At Microsoft, we understand the trust customers put in us by running their most critical workloads on Microsoft Azure. Whether they are retailers with their online stores, healthcare providers running vital services, financial institutions processing essential transactions, or technology partners offering their solutions to other enterprise customers—any downtime or impact could lead to business loss, social services interruptions, and events that could damage their reputation and affect the end-user confidence. In this blog post, we will discuss some of the design principles and characteristics that we see among the customer leaders we work with closely to enhance their critical workload availability according to their specific business needs.

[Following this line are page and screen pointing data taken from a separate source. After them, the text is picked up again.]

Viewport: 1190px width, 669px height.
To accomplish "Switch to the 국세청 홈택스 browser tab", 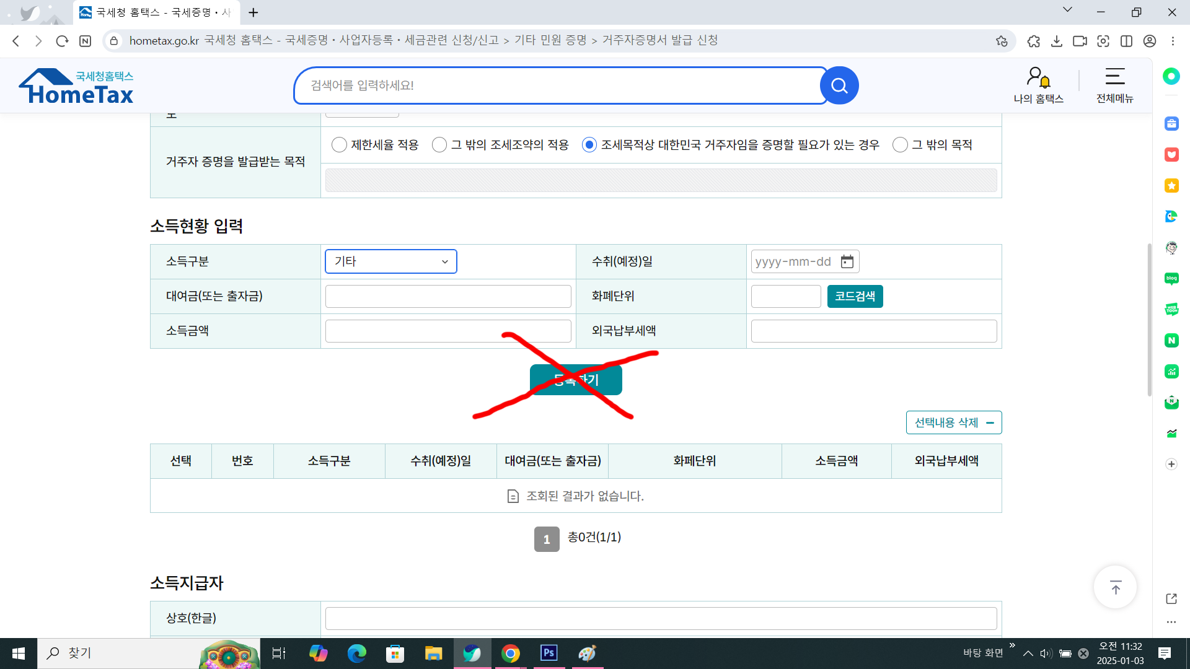I will click(155, 12).
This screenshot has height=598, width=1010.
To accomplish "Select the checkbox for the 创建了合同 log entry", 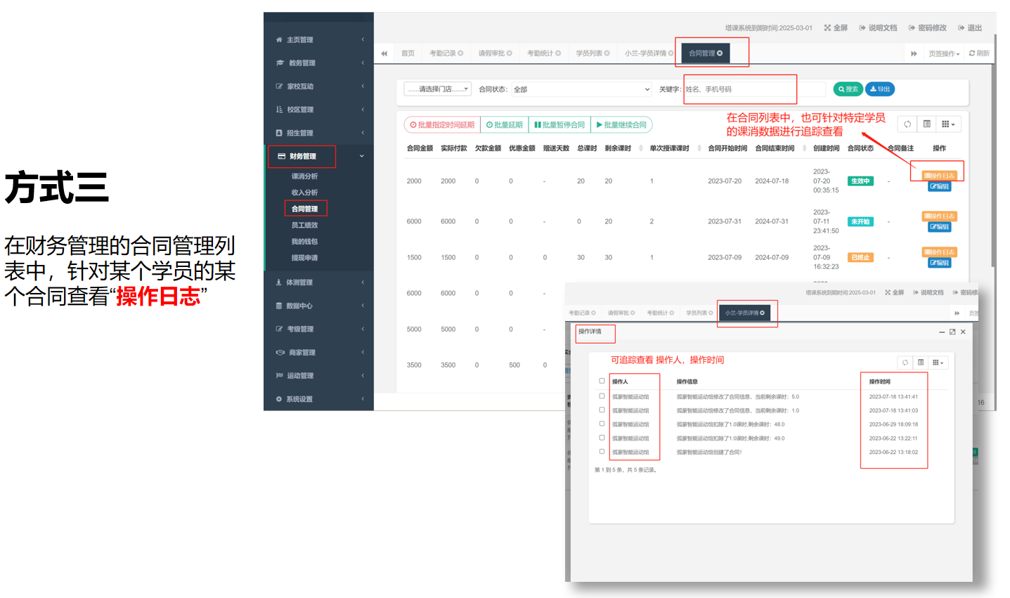I will tap(602, 452).
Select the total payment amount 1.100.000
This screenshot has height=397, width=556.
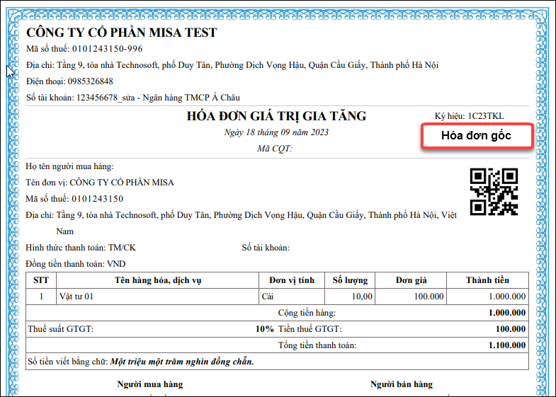point(506,345)
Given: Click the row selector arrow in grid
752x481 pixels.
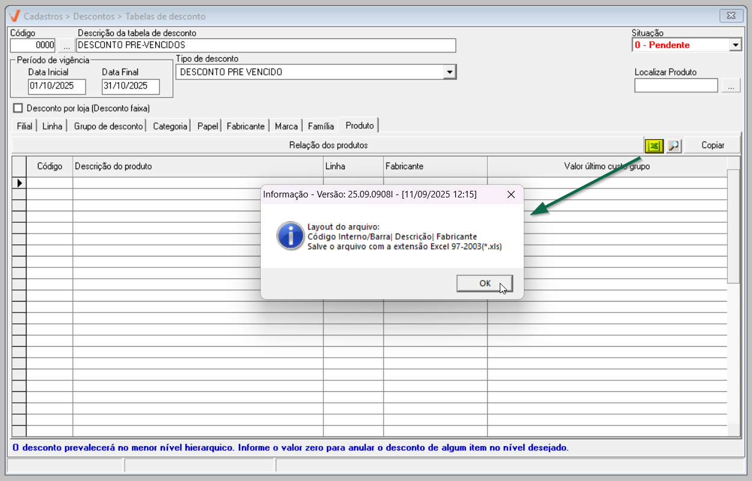Looking at the screenshot, I should (19, 183).
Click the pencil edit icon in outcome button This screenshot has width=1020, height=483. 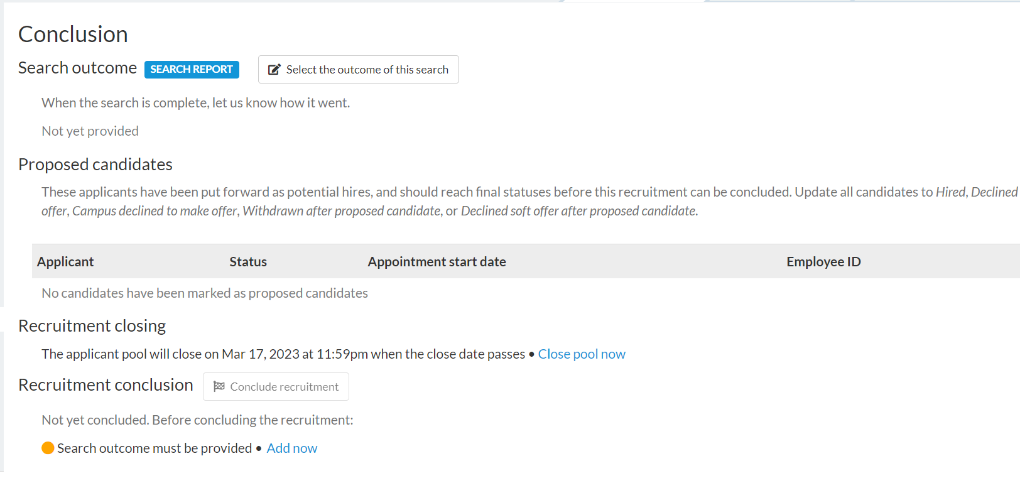(x=274, y=70)
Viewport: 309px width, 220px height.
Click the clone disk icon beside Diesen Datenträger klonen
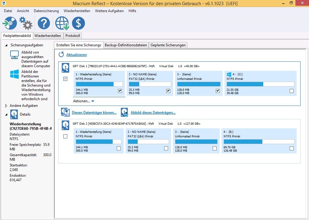pyautogui.click(x=65, y=113)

A commitment to reliability with Azure
As we continue making investments that drive platform reliability and quality, there remains a need for customers to evaluate their technical and business requirements against the options Azure provides to meet availability goals through architecture and configuration. These processes, along with support from Microsoft technical teams, ensure you are prepared and ready in the event of an incident. As part of the shared responsibility model, Azure offers customers various options to enhance reliability. These options involve choices and tradeoffs, such as possible higher operational and consumption costs. You can use the flexibility of cloud services to enable or disable some of these features if your needs change. In addition to technical configuration, it is essential to regularly check your team’s technical and process readiness.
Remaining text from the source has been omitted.